And the things he puts together sometimes crack me up! When we drove past the hill this morning where we went sledding, he said “Oh Gosh GOOOOOOOO”. Because Austin taught him to say “go go go” when he sees football on TV, now anything with a Texans logo is referred to as “go go”. I have a go go hat, a go go shirt, a go go purse, and he has a go go jacket. Every morning he tells me if he wants to wear “dada jacket” (which is a black jacket that matches one of Austin’s), his orange jacket, or his go go jacket. He has some brown boots that YaYa bought him that she referred to as his workerman boots. So he calls them his “man boots” and he wears them almost every day. He thinks all large vehicles are buses, so what you and I would call the “trash truck” he refers to as a “rash bus green” (because the trash trucks here are green). There are so many little phrases that he pieces together, and there are a few that I tried to mentally note to remember throughout the week and I’m racking my brain now to remember them. It’s just hilarious and amazing how he puts things together and how his brain processes it all. His memory is also amazing. He saw an airplane yesterday morning and said “airplane…airplane mommy” I said “that’s right; mommy went on an airplane with you”. Then he said “airplane mommy oh gosh”. I said “that’s right, we went on an airplane with oh gosh!” Then I asked him where the airplane took us and he said “airplane mommy kexas”. He apparently remembers our Thanksgiving vacation very well!

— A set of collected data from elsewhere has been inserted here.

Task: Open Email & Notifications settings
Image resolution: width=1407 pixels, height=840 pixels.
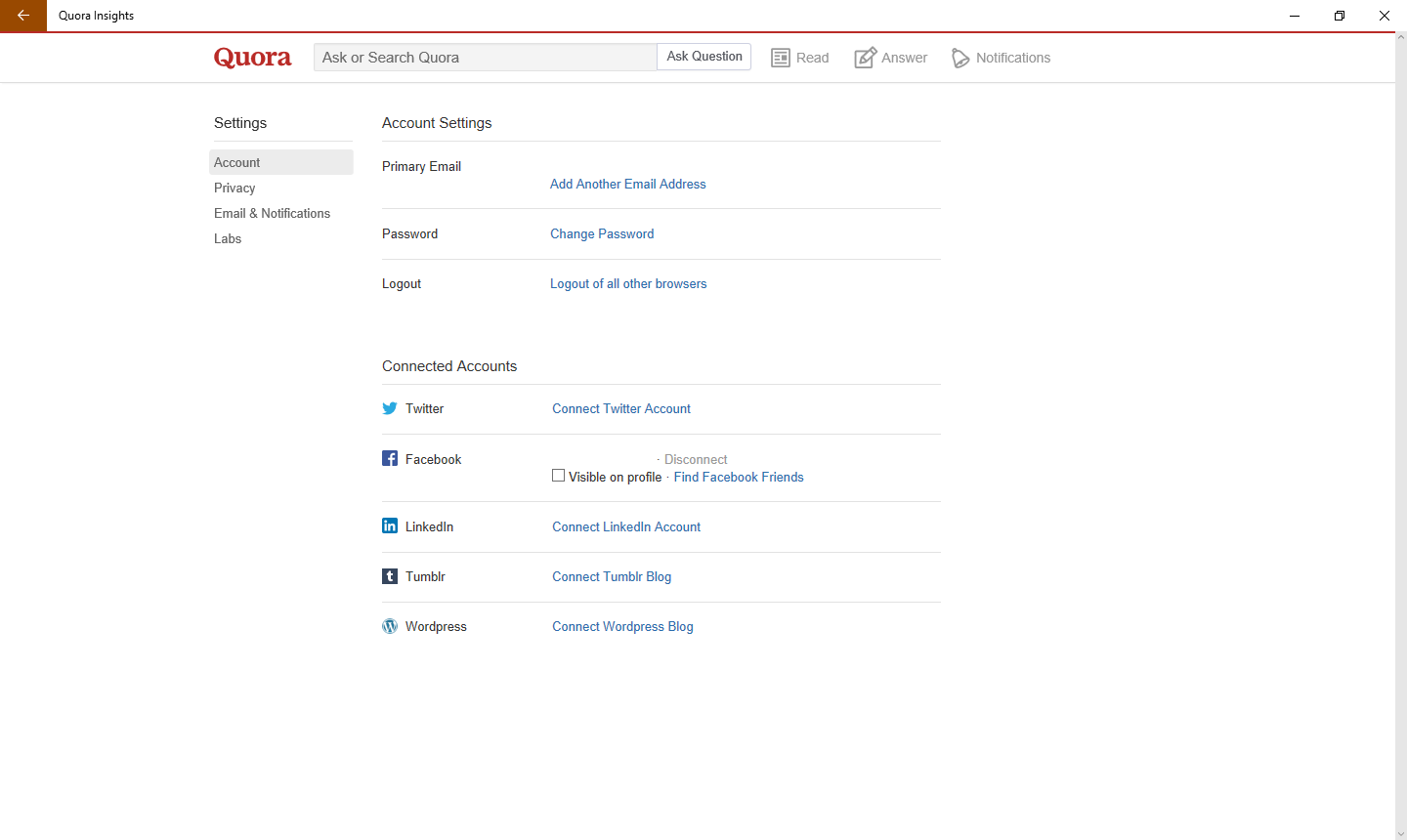Action: pyautogui.click(x=272, y=213)
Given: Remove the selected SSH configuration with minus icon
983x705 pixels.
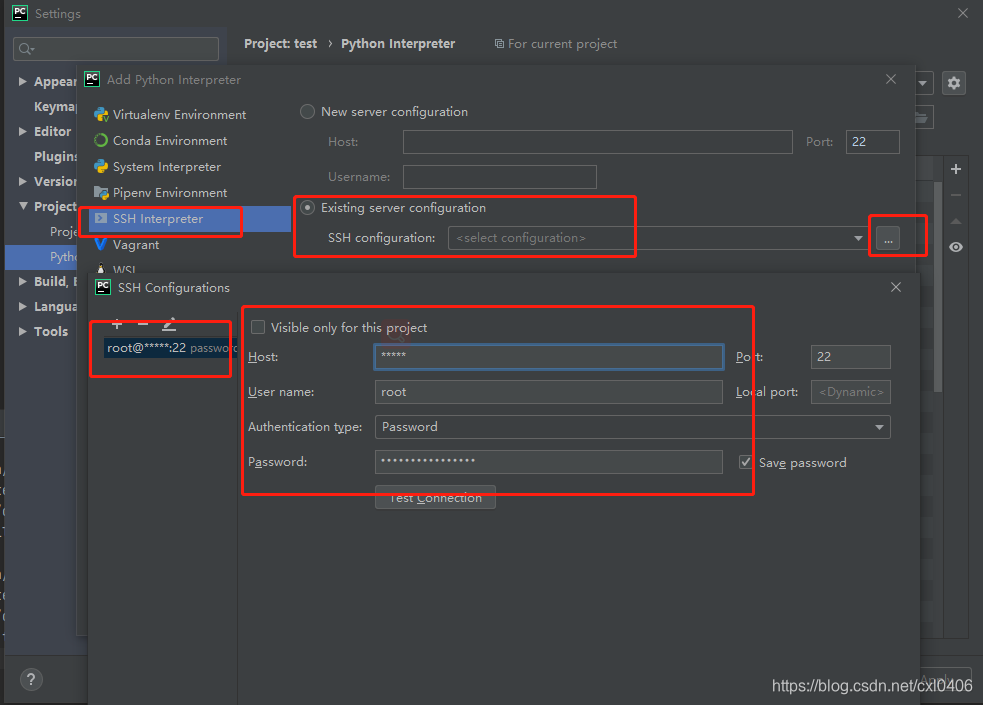Looking at the screenshot, I should [143, 324].
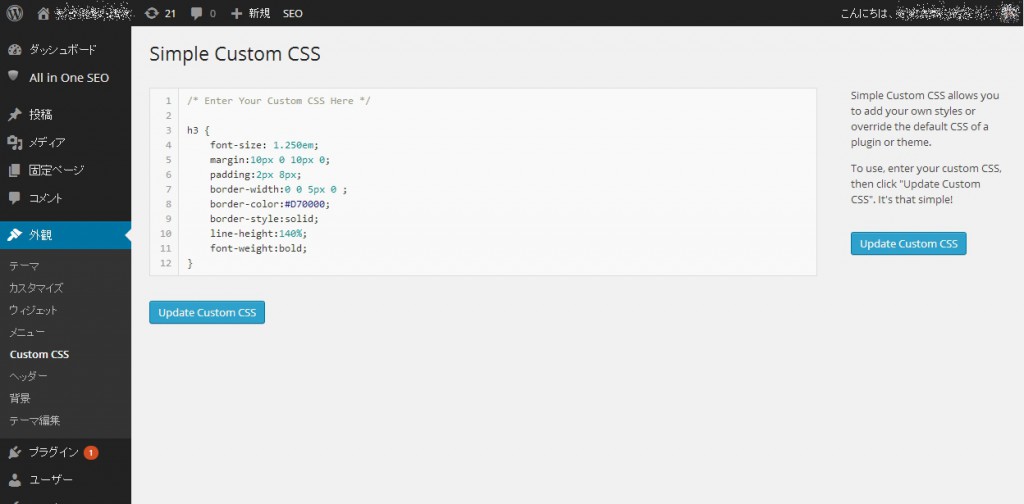The width and height of the screenshot is (1024, 504).
Task: Click the plugin update count badge
Action: pyautogui.click(x=91, y=452)
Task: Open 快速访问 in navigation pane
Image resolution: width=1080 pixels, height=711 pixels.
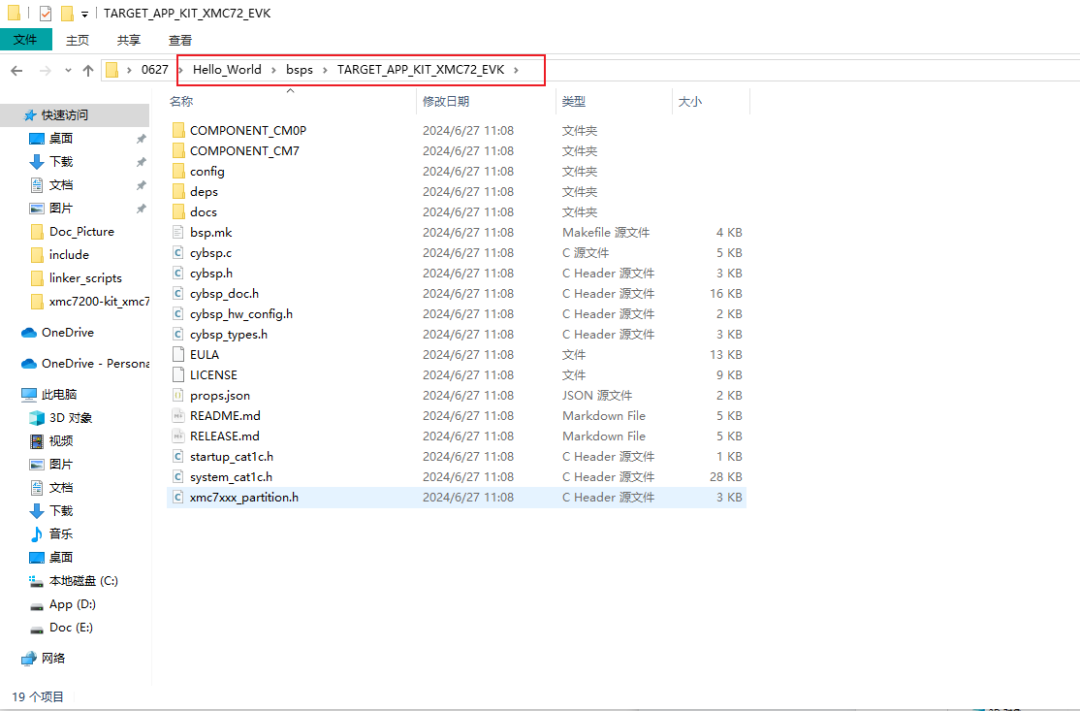Action: 64,115
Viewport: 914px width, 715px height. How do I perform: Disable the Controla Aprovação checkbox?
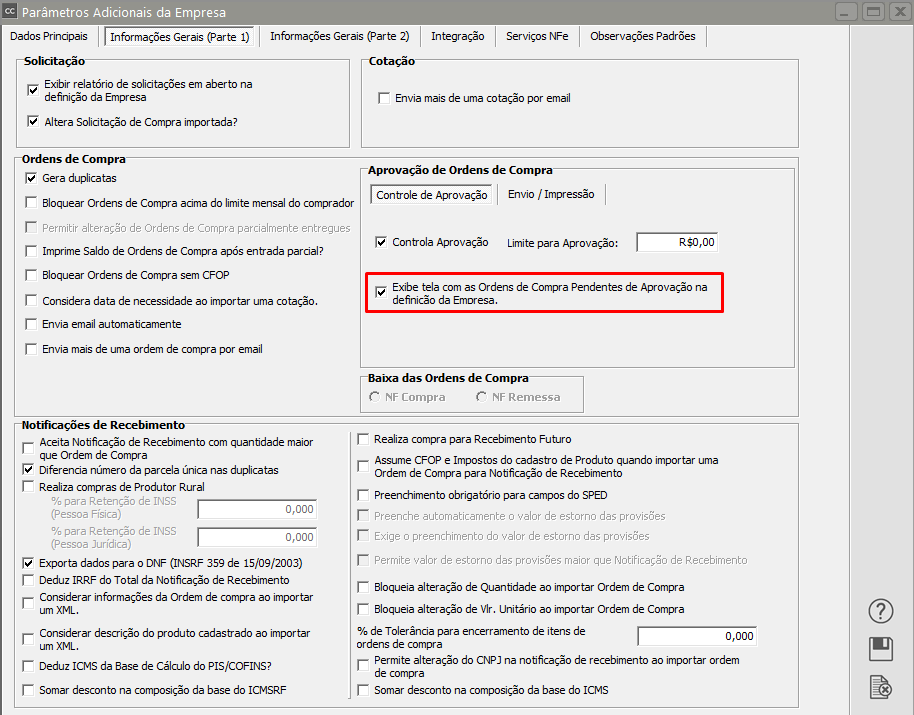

Last night we went to Austin’s battalion Christmas party where Santa made an appearance. William was wearing a shirt that says “I ate Santa’s cookies” and the O’s in “cookies” look like chocolate chip cookies. I had read him the shirt a few times, and a friend of ours asked him what was on the shirt and William replied “cookies”. Then when we walked over and met Santa, I said “William this is santa” and he said “ate santa cookies” as he pointed to his shirt.

Did I mention he’s brilliant? Because he is. We were pointing at the model airplanes on the ceiling and counting them. As I said a number he repeated it. Then later when I pointed to one he said “one”. Then I pointed to another and he said “two”. Without my help, he got up to number 4 and WITH my help he got up to number 13. He also recognizes and verbalizes the letters W, A and M, and he knows the number 1. He thinks the letter T and the number 7 are also number 1, but I think that’s still pretty great recognition. You know, with my mommy bias and my lack of early childhood education knowledge. So, take my opinion as you wish – but I still think he’s brilliant.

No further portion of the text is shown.